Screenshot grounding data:
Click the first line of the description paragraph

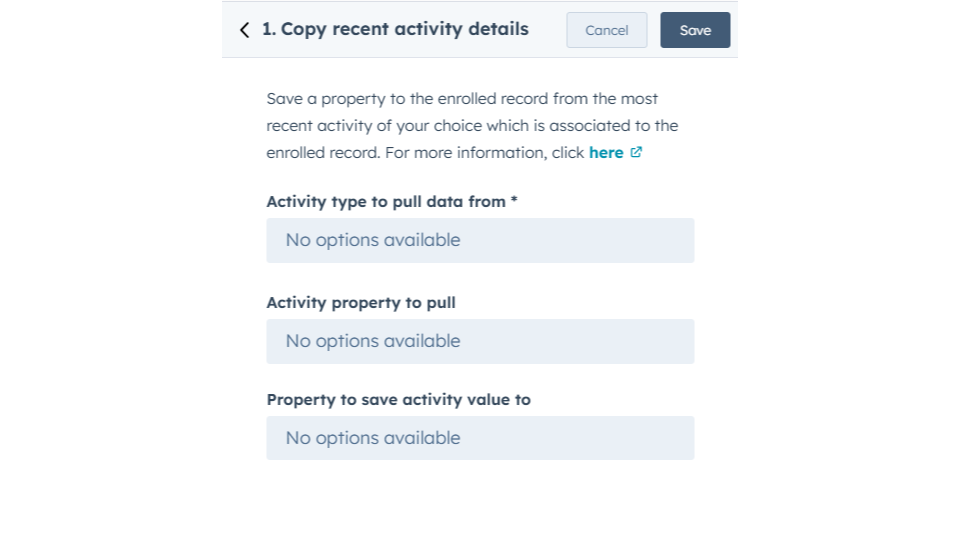[x=462, y=99]
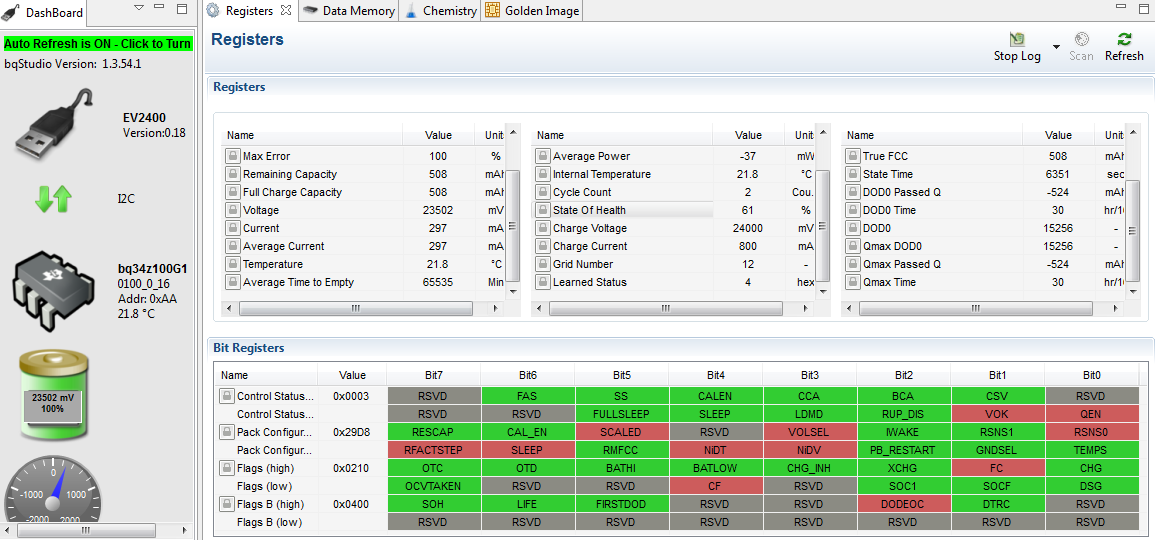Click the lock icon beside Voltage
The image size is (1155, 540).
(x=232, y=210)
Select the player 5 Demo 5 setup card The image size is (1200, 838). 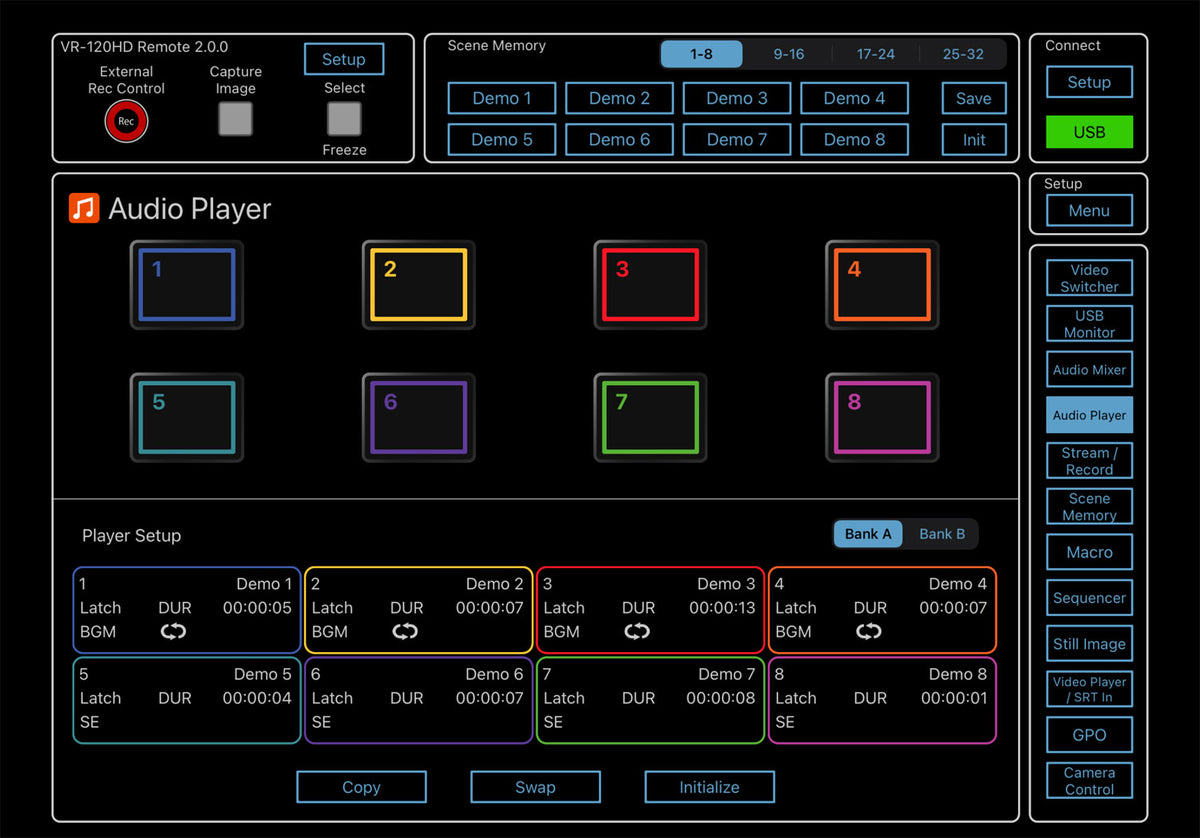pyautogui.click(x=187, y=699)
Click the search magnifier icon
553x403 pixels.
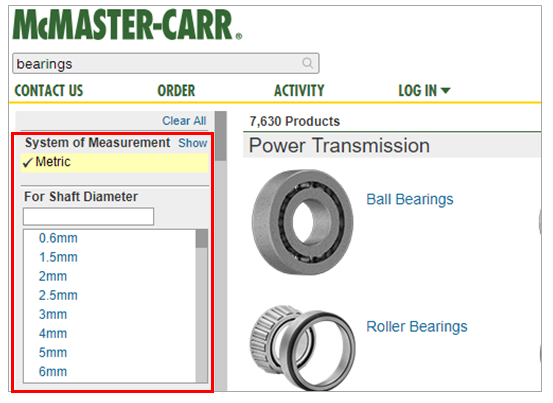coord(308,63)
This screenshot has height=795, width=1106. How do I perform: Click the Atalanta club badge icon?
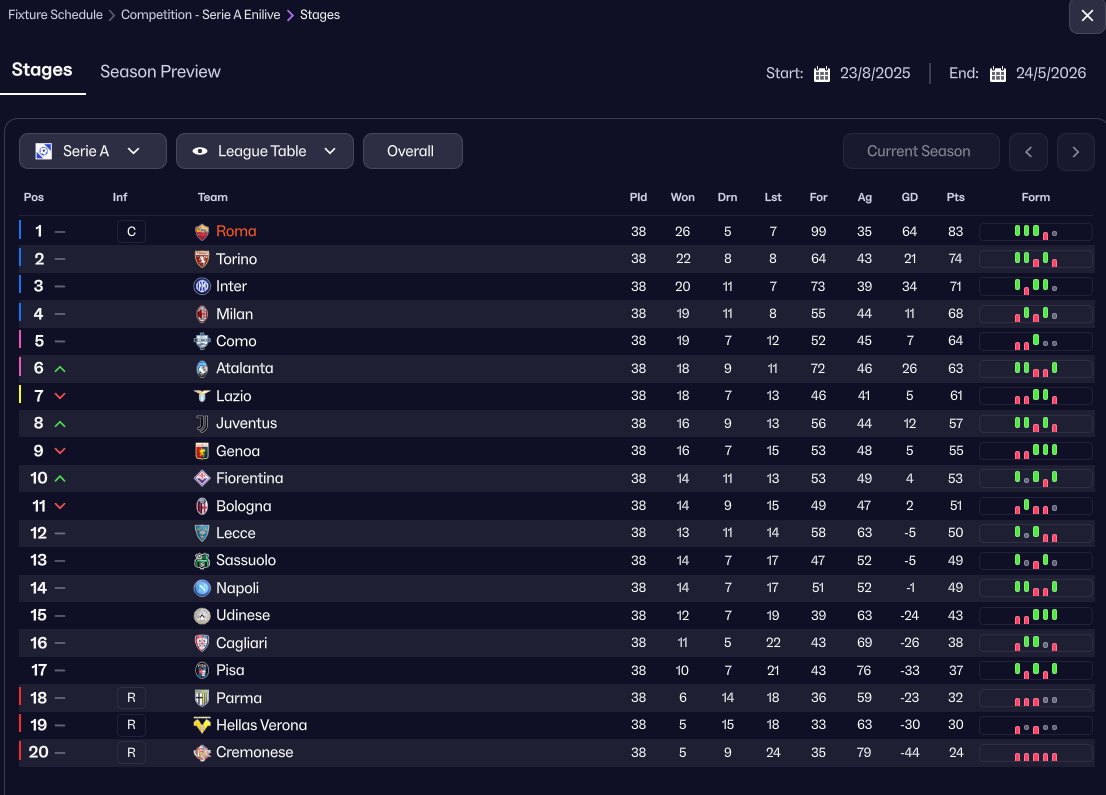click(202, 369)
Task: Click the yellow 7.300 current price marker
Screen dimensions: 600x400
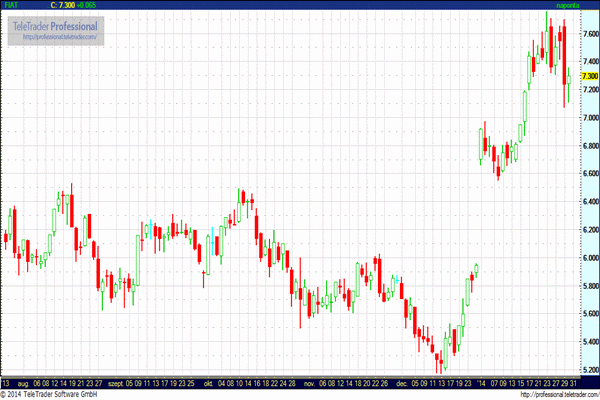Action: [x=590, y=76]
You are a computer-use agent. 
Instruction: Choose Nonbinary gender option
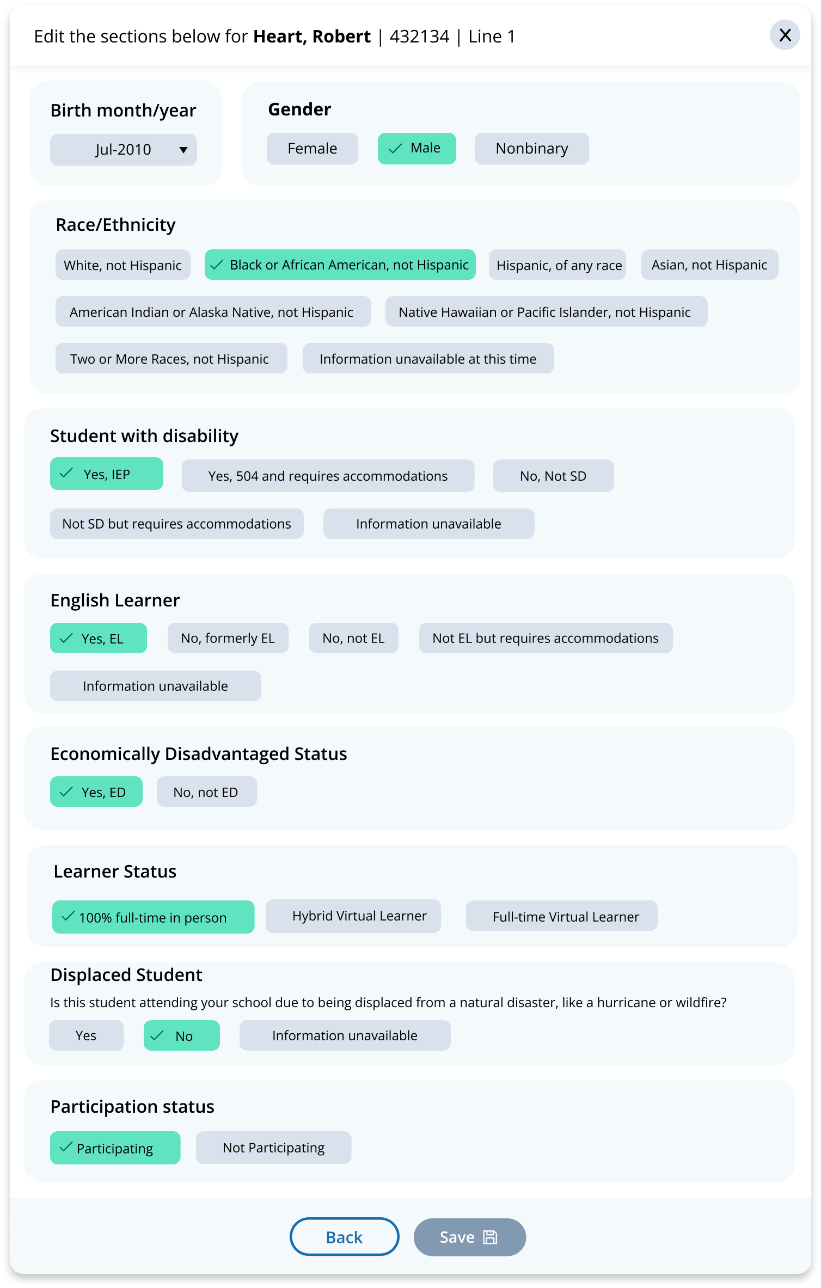(x=531, y=148)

» WHAT TO PRODUCE
For this exercise, set down exactly the lines that run from the line holding "Task: Click the" to the last line of the records above; include both end lines and omit pictures.

» ANSWER SECTION
Task: Click the yellow 7.300 current price marker
Screen dimensions: 600x400
Action: [x=590, y=76]
You are a computer-use agent. 
Instruction: Choose Nonbinary gender option
(x=531, y=148)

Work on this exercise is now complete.